Tuesday, October 2, 2012

The evening walk in the valley

I'm not sure where this post will lead me to. So bear with me ... 
A lot has happened in the past few months. I've completed a whole set of chemotherapy (13 in total) and in the midst traveled to Seoul and to Brisbane after the chemo. We've decided to put more chemo on the hold though I'm not exactly out of the woods yet.
Over the Brisbane trip, God has spoken and renewed much within me. He reminded me of my call, how He has known and is leading. I came back refreshed mentally and spiritually. Almost having a "bring it on!" mentality, of course that said in much humility, knowing it is Him I rely on. 
Things actually started to go downhill. I hung on, prayed, and kept 'marching' on. Nothing can stop me, I told myself. The devil can try to pull my physical body down but not my spirit.  
But today I broke down. The cough that has affected my back, my sleep, my voice (totally lost it now) and now my breathing took its toil.
What does accepting the will of God really mean? I know that regardless of how things pen out, I can trust in His will. It will always be better. But how does it affect me in daily ways? How should I react if the doc were to suggest that I should be stuck on to an oxygen tank? 
What does it mean that I not lose heart? I found it a struggle to grapple, to surrender, to accept, and to live in faith all at one go. 
When David said that even if he walks through the valley of shadow of death, he fears nothing because God is with Him. I felt as though I am actually walking through the valley, its rocky, its dark, its difficult. I trip, I fall. Its painful. 
I am having difficulties expressing myself. Not just the detangling of what is on my mind, but I can barely speak out anything audible. But interestingly Kel shared what God has been speaking and what he is grappling with. The accepting of His will. How Abraham went all the way to sacrifice Isaac. He did not know what God was going to do. He merely did his part. He's at the point, not knowing the will of God, learning to trust, learning to balance surrendering and faith. We share such similar sentiments. God is speaking to us! So then, what's our part to play this very point?
The seeking of His peace (that we know transcends all understanding) is possible. 
"Where can I go from your Spirit?
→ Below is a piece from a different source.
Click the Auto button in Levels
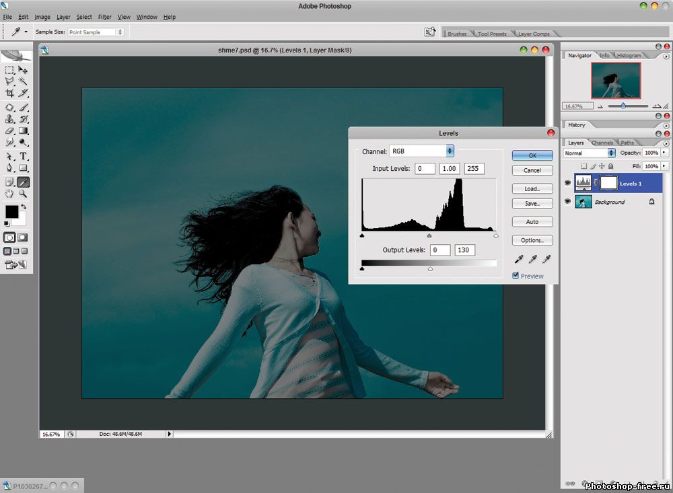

Where can I flee from your presence? If I go up to the heavens, you are there; I make my bed in the depths, you are there. If I rise on the wings of the dawn, if I settle on the far side of the sea, even there your hand will guide me, your right hand will hold me fast. If I say, "Surely darkness will hide me and the light become night around me," even darkness will not be dark to you; the night will shine like the day, for darkness is as light to you." 
As I sat reading His words, I am reminded of transactions made in worship and praises before Him. I plucked myself out and sat before the keyboard to allow His spirit to guide me in worship. If I can't sing, I shall play! 2 songs came out, "I long to worship you my Lord" and "How could I keep from singing". I understood today once again that I cannot flee from His presence and go from His Spirit. The devil can rob me of everything, but will never be able to stop me from experiencing the heavenly transactions through worship. He can't stop me from worshipping my God, because I can worship when I am down or up, any circumstances.
Today's evening walk in the valley was a breathless one. Very uncomfortable (I mean literally as well). But it's given me another boost, another call for His grace.


4 comments:

Aloy said...

Very moved. I cannot even imagine how insanely hard this journey must be. Praying with you.

Donya Duggleby said...

I find myself crying when I read your words and I only met you briefly at the YWAM Singapore base when I was there. I truly am undone. I am undone because I see the sheer beauty of one so determined to surrender to Love in the midst of a very dark valley. I am undone because your words are powerful and anointed...dripping with pain and triumph all at the same time. Your spirit is utterly and completely fierce in your continual turning of your heart towards God in all of this. May God meet you in ways that are deeply intimate and profound. May your time with your family be rich beyond comprehension. All I know is that the weight of glory you are amassing in walking this through in the way that you are will far exceed the weight of these trials. It is an honor to be a part of your journey...to pray for you...and to stand on the sidelines with tears running down my face as I see a laid-down lover of God.

sean said...

you are beyond amazing. just like when i gaze into the face of God, i am at a loss for words to describe the strength and beauty i see in you. i definitely see a lot of Jesus in you sister :-) praying for ya

Yoppy said...

Though I do not know you personally, I am so moved with your strong understanding of HIS grace. Thanks for blessing me!